There is supposed to be something of an Internet revolution going on right now in Egypt, but have you noticed that the Internet isn’t directly involved? Oh there’s plenty of Twittering going-on, but it is all about the demonstrations and civil unrest in Cairo — not from those crowds. The Internet was turned off, you say, along with the mobile phone networks, but that misses my point. I think the Internet component of this social movement is being overblown. While it may be easy for a reporter to say that the Internet or texting or Facebook or Twitter is at the heart of what appears to be a multinational revolutionary juggernaut, I don’t think that’s true. I think it was just ready to happen.

What’s taking place right now is very similar to the Revolution of 1848 and there was no Internet for that one.

Beginning in France, 1848 saw a social revolution sweep across much of Europe, toppling most governments of the time. Monarchies and ministers alike fell with some like Metternich of Austria having been in power as long as Mubarak has been in Egypt. Yet there was no Twitter in Vienna in 1848. No telephone (that was 30 years away), no telegraph (invented in 1844 but not yet deployed in Central Europe), railroads were just beginning to be built, and even Reuters’ carrier pigeons were a dozen years in the future. All communication other than oratory or theater was written in 1848 and went the slow way, by ship, horse, or foot. And yet, in a single year, nearly the entire continent saw revolutionary change.

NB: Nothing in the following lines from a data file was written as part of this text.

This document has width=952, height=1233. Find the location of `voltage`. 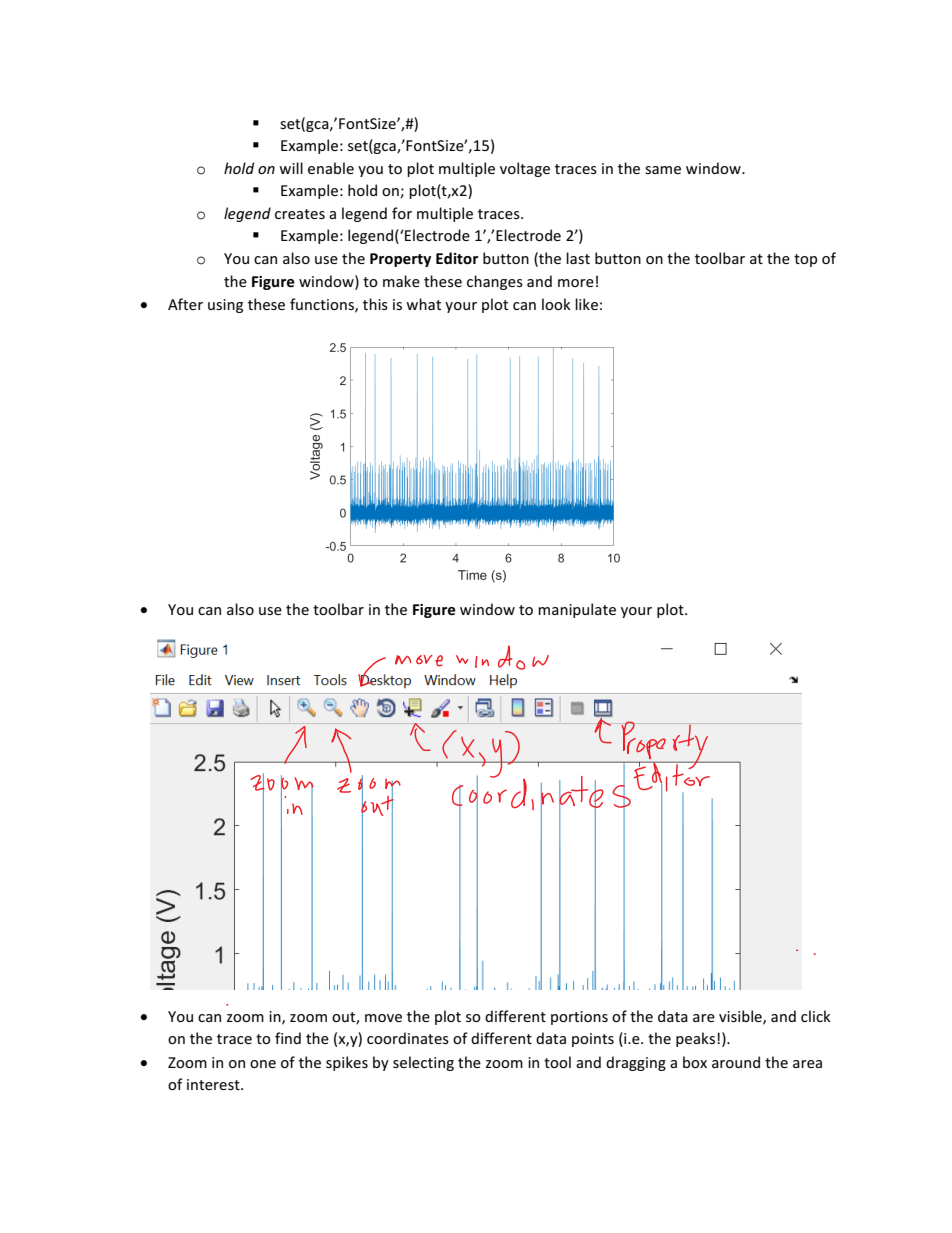

voltage is located at coordinates (525, 169).
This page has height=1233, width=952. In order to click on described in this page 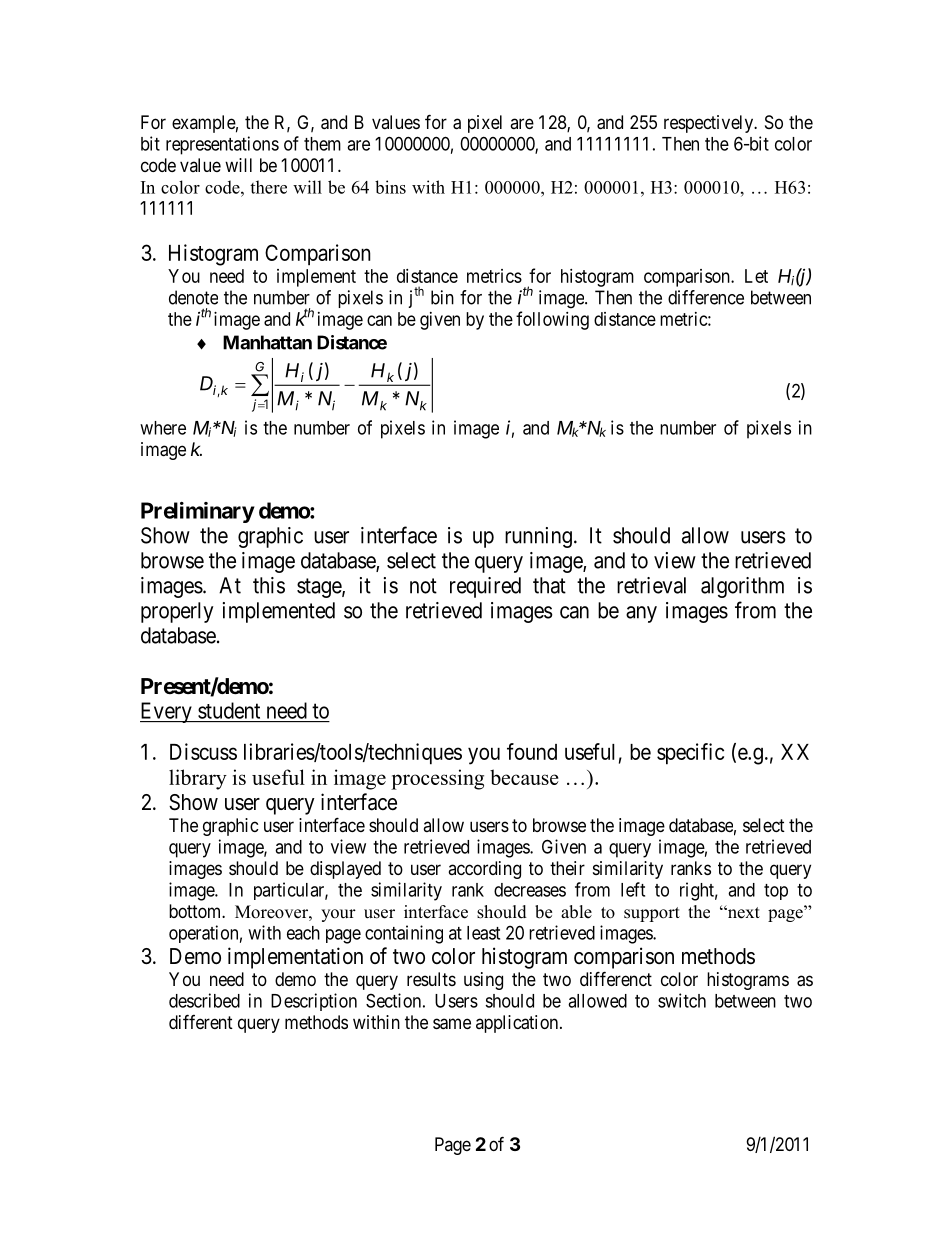, I will do `click(204, 1000)`.
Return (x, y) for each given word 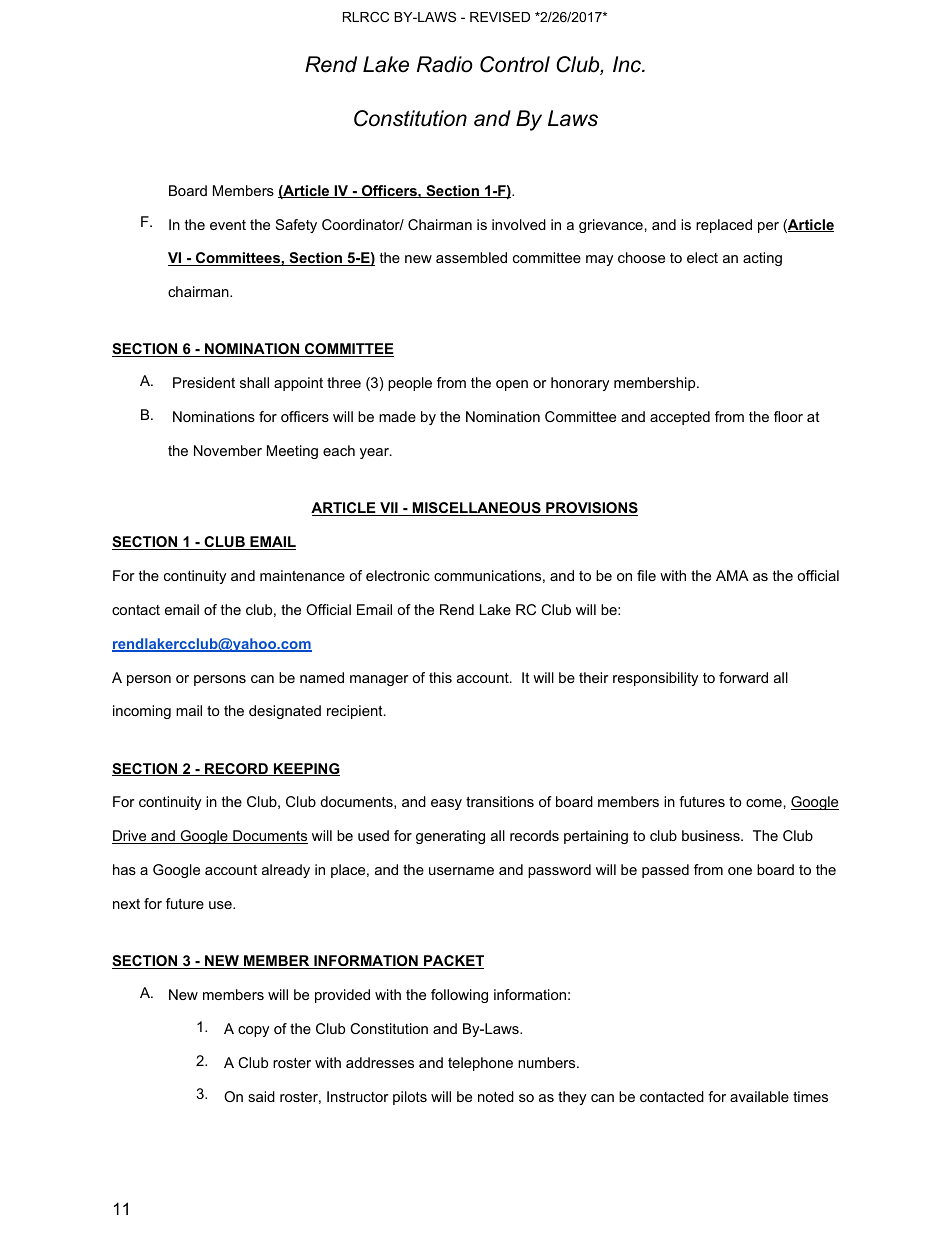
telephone (480, 1064)
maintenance (302, 575)
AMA (732, 575)
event (228, 225)
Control (515, 64)
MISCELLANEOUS (476, 509)
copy (253, 1031)
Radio (445, 64)
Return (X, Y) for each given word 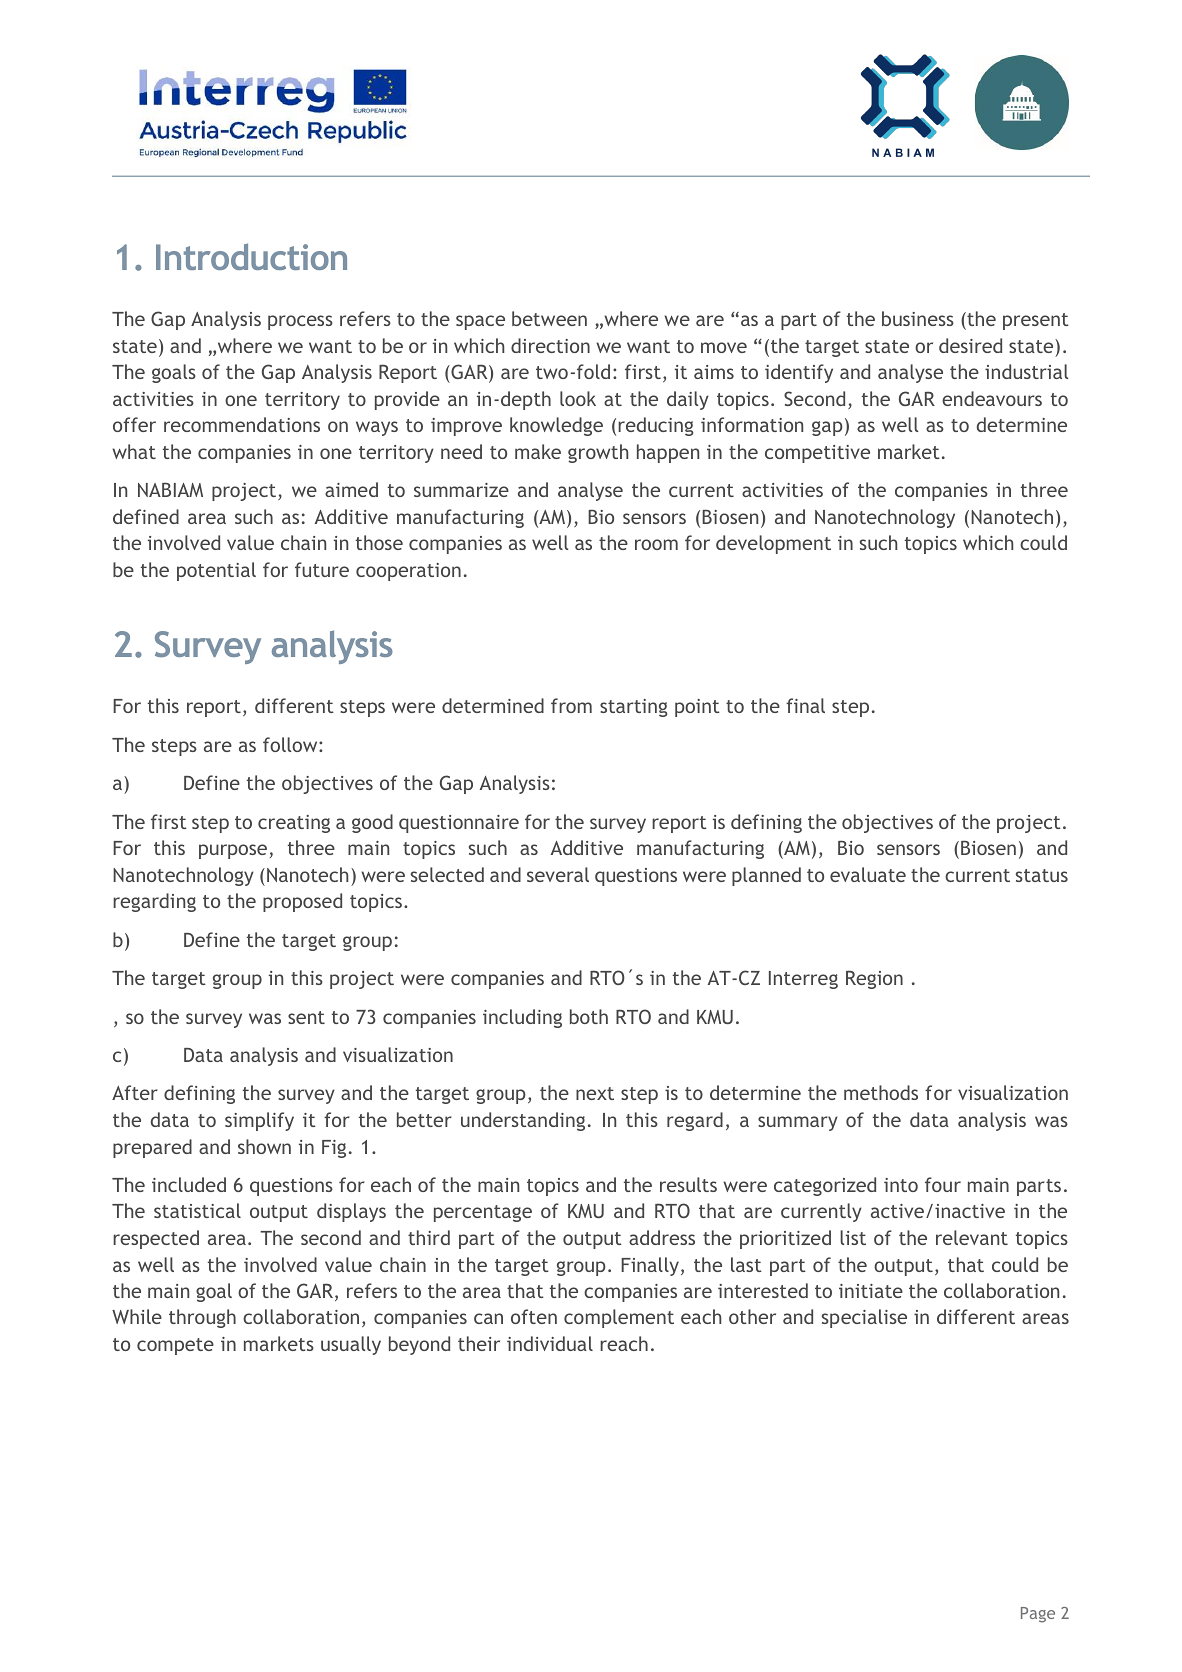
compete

The simple explanation for 1848 was that people had been unhappy for a long time and were ready for a change. They were angry and the power brokers of the time like Metternich were old, fat, and too used to power. Doesn’t that sound like much of the Middle East today? These nations have old leaders, rigid bureaucracies, and very young populations that don’t really know what they have to gain or lose, but just want something different.

So Tunisia fell and then maybe Egypt. The King of Jordan fired his cabinet, trying to look like part of the solution, not the problem. It will be interesting to see if that works. And did you read Colonel Gaddafi’s lament for the passing of the Tunisian dictator on his flank? I knew Gaddafi in the 70s and his sentiments weren’t for Tunisia but for himself.

The literal old man of the Middle East is Saudi Arabia, where the royal succession is from brother-to-brother — a system that literally can’t continue with the youngest son of the country’s founder, Abdul Aziz ibn Saud, now 67 years old. It will be interesting to see if the cousins are able to work that one out. I have my doubts.